__Source passage__
Art-wise, I find the "sexy" lady-character with boobs the size of beach balls and waist as narrow as a pencil one of the worst (or poorly rendered) nerd-fantasies EVER.

This does defo make me sigh. In context (see my comments in the Prog thread) no problem but for its own sake its just silly. I get really frustrated with Frank Cho who is such a great artist and a decent writer too (anytime we get more Liberty Meadows will be a great day) but seems obsessed like few others with cheesecake art. Such a shame.

But the one that really does for me is sloppy storytelling that leaves you puzzling about whats happening, nothing worse for pulling you out of the story than that. Alas there's been a few examples of this in the Prog  of late. Strangely I don't necessarily put this down to the artist, rather its the editors job to catch it I'd think (easy to say from the outside). An artist can be too close to the work and not spot this stuff, an editor should however get this sorted?

Edited: Oh and a silly one apes being refereed to as monkeys. Tails and self awareness people, tails and self awareness.

TordelBack

All of the above (especially the ape-thing... grrrr), but one of my pet peeves is when artists draw 'foreign' locations without any reference to the reality of the place.  One of my (least) favourite examples was an old (possibly Jackson Guice?) New Mutants issue supposedly set in Scotland where the police drove US-style police cruisers and wore holstered sidearms. 

(See also, every superhero comic set in Ireland, ever).

JamesC

#5
My pet hate in any form of written narrative is when a character says something like:

'Is this really happening or am I in a dream?'

Not only is it a cliche it's something that no one would ever say in real life.

__Task prompt__
Carry the forum thread on comic-book pet peeves further, starting after its final sentence. The material has no connection to the forum thread on comic-book pet peeves.

__Dataset__
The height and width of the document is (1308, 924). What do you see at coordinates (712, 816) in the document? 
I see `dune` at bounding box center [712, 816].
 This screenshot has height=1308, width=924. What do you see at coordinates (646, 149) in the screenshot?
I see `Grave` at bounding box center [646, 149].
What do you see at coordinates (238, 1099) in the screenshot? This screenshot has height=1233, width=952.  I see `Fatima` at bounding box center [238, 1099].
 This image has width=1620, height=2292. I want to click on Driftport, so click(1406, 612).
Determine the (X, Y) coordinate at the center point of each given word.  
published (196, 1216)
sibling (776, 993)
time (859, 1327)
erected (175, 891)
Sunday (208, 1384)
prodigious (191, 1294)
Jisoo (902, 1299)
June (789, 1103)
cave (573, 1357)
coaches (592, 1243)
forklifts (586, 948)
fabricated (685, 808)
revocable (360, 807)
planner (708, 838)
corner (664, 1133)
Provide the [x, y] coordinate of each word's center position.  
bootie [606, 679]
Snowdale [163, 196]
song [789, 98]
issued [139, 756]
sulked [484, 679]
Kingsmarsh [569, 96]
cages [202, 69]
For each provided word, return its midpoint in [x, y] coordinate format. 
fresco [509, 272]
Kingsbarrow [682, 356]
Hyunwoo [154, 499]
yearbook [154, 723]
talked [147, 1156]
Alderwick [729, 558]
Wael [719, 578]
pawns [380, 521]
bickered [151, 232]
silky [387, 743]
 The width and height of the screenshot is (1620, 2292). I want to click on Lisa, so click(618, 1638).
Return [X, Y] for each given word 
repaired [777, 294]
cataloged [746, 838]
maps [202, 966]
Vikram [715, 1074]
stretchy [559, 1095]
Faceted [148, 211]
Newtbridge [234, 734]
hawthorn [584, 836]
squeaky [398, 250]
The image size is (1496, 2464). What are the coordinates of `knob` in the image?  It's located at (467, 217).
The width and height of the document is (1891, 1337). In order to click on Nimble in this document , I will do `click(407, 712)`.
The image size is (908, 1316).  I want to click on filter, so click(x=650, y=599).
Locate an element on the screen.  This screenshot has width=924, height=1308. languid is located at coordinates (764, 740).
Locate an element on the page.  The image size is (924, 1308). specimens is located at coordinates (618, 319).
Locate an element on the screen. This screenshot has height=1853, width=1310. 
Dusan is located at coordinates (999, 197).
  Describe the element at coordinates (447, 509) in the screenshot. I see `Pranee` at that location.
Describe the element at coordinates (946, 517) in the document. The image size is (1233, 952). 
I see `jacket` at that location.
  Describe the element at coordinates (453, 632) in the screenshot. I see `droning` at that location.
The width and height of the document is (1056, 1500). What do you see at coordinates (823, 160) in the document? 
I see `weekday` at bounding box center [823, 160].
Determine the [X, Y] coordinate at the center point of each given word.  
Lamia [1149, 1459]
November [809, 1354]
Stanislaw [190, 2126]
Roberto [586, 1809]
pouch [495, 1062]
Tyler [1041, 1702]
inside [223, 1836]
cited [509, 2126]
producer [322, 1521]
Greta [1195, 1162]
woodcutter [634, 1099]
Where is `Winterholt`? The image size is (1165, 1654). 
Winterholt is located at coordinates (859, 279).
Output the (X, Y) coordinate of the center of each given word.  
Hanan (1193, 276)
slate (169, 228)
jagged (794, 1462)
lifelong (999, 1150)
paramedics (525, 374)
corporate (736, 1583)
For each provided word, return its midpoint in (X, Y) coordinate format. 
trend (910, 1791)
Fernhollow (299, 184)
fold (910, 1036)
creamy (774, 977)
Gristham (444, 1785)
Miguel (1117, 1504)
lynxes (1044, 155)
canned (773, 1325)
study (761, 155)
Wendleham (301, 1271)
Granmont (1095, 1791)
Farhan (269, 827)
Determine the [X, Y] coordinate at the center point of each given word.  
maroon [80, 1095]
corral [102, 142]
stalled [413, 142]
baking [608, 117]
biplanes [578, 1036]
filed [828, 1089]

__Your response__
Another, more comic specific one, is when there is a double page spread in a comic and it isn't clear whether you're supposed to read each page separately or read from left to right as though it's one giant page.

TordelBack

Another one: when writers use an ellipsis to break 'dialogue' in thought balloons.  "Can't... hold.. on".  Fine in representing speech, but how do you break up a thought?

Roger Godpleton

He's only trying to be what following how his dreams make you wanna be, man!

SKD


SmallBlueThing

Quite the opposite of our locusts, i find comics where the dialogue is sparse so bloody annoying, i will often moan about them to complete strangers on the internet. (example: swamp thing vol 2 #21- reading time 30 mins. Swamp Thing vol 5 #1- reading time 7 mins.)
Also, any kind of 'bad ass' nineties style antihero in a leather coat, who previously would have smiled a lot and probably had a young boy chum.
Any batman, whatsoever.
Characters swearing in stories that are otherwise aimed at all ages.
Crossovers with other comics.
And, as noted above, double page spreads where it's unclear how the eye is supposed to proceed across.

SBT
.

El Chivo

Don't mind lots of/sparse dialogue.
Hate no dialogue, too quick to read. I need a good 5-10 mins on the loo.
Any prog episode is perfect

Chi

Satanist

The team of villains who each have weird names (usually a play on words) and each one is stranger than the last. They are then dispatched by whatever good guy is deemed to be their equivalent.

In every story.

And then its to be continued in book 2.
Hmm, just pretend I wrote something witty eh?

Third Estate Ned

Whenever anyone from a foreign nation is depicted in a half-arsed stereotype for no reason other than s/he is foreign. Infinitely worse with phonetically written accents. It doesn't make me angry, it just makes the whole thing less enjoyable and banal.

The pastiche or parody excuse can carry you only so far before it gets tedious.

SuperSurfer

When the pace of speech is different to what the visuals show eg someone is talking while someone else is boarding a vehicle, next frame the sentence continues and the vehicle is in the far distance.

Trout

Quote from: SmallBlueThing on 07 May, 2012, 10:59:09 AM
And, as noted above, double page spreads where it's unclear how the eye is supposed to proceed across.

I'm with you on this, except for the Promethea comic with a double-page spread of characters walking along a path that's a moebius loop. It's not made clear where the dialogue starts and you can keep going round and round forever.

Inspired. That'll be Alan Moore, then.